Best way to carry on 2-input architecture?

Sun Aug 17 17:17:06 UTC 2014

On Sun, Aug 17, 2014 at 5:05 PM, Torbjörn Granlund <tg at gmplib.org> wrote:
> My work is available here: https://gmplib.org/~tege/fisa.pdf

Thanks for the link. Currently, I am working on my processor's
architecture and its performance. Thus, I have not yet committed to a
specific ISA. In fact, I have been building it such that it should be
possible to support different ISAs just by swapping out the decoder
stage and setting some VHDL generics. To test it, I've been using a
hackish 16-bit ISA (so I can load 4 ops in one cycle).

Short term, I was planning on supporting the LM32 ISA as my processor
already implements execution units that support all the LM32
operations. This way I could test larger programs without writing a
compiler backend. Longer term I had some novel ideas of how to achieve
a dense ISA encoding I wanted to experiment with. For example,
stack-based with 1 random access argument. Or "fifo"-based with 1
random access argument.
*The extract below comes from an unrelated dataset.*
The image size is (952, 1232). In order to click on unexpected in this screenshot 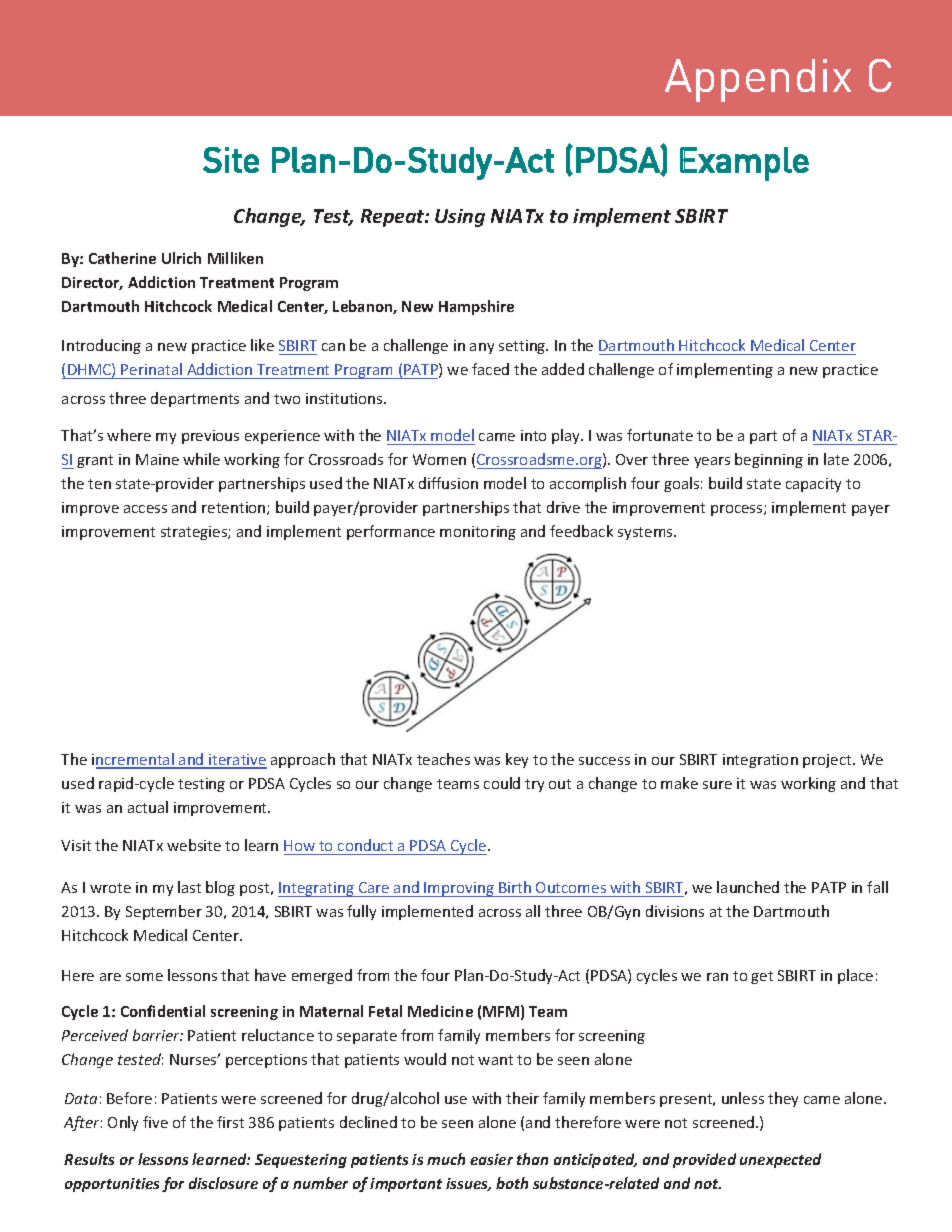, I will do `click(780, 1160)`.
Since my processor already renames registers
before issue, I can be quite flexible here.

With that said, you can understand I am quite interested in any
existing ISAs out there which are close enough to my architecture that
I can easily implement them. Aside from the 3-input-operand
instructions, yours look like a pretty nice fit for a potential ISA
frontend.

Is there compiler support for your ISA? Where are the op codes? Is
there a reference implementation I could compare against?

> Of course, encoding 4 separate operands and needing 3 register reads has
> a cost.  An trick for denser coding is to either enforce that e.g. a ==
> d, or that d can just be (say) the low 8 registers.

>From my point-of-view, the problem with 3 operands is not the
encoding. While the encoding matters for code/cache density, the
support for 3 operands in hardware is the killer. When you have U
execution units in an OoO design, they need to have U*U bypasses
between them for each possible operand. In an FPGA this is even worse
as you don't have multiported memory. At the moment I pay 2*U*U memory
blocks to duplicate the register-file between all the execution units.
Increasing to 3 operands is a 50% area and memory increase on the
critical bypass path of the design!

If even one instruction supports 3 operands, I must pay this +50% area
cost. I will try adding a third operand and see what the performance
impact is, but I anticipate a reduction in maximum frequency around
15%. Do 3 operand instructions increase throughput enough to justify
this? In the gmp adder loop I analyzed in my last email, I am not sure
you would actually gain much performance with your "addc" instruction.

What I do like about your ISA is that, having gone 3-operand, you went
all in. FMA for integer+float is great => can skip hardware support of
division. mux and select are great for avoiding branches (and
attendant misprediction risk).

Why did you bother with 2-operand versions of the 3-operand arithmetic?

I noticed you have no smulhi. I was also planning on skipping this,
though it's probably not to costly to make the multiplier unit handle
a sign bit. Is there any use for smulhi at all?

You went with -1 for true, probably to work well with your mux
instruction. Unfortunately, C defines the result of a comparison to be
'1'.  Being forced to turn -1 into 1 everywhere in a C program seems
like a hefty cost. Furthermore, you need to fan-out the carry-out of
the comparison adder to the full register width. For timing
performance, it's better to fanout from an input register's 0-bit than
before you forward the result to other execution units.

To help with new branches I can't yet predict, I was planning on
including a compiler-hint in the opcode indicating if the processor
should take the branch. I would also prefer a branch instruction that
took two operands, so that you can do the comparison in the same
instruction.

> I think a separate carry flag might not be good for modern designs.
> Carry/borrow state is better to keep in a plain register.

Certainly. If I used a flag approach, I would have to rename it to a
full backend register anyway, so using a normal architectural register
is definitely the better way to go.

> And for multiply throughput is more important than low latency

That's lucky. Multiplier throughput is an FPGAs strong suite.

> For multiply, d = (a * b + c) mod B (B being the word base) and d = [(a
> * b + c) / B] are very useful.

I see the benefit to the mulhadd variant (=> no hardware division).
I'm not convinced by the mulladd variant. One cycle saved for one
instruction at the cost of reduced frequency for the whole design.

Again, thanks for the link, it's given me food for thought.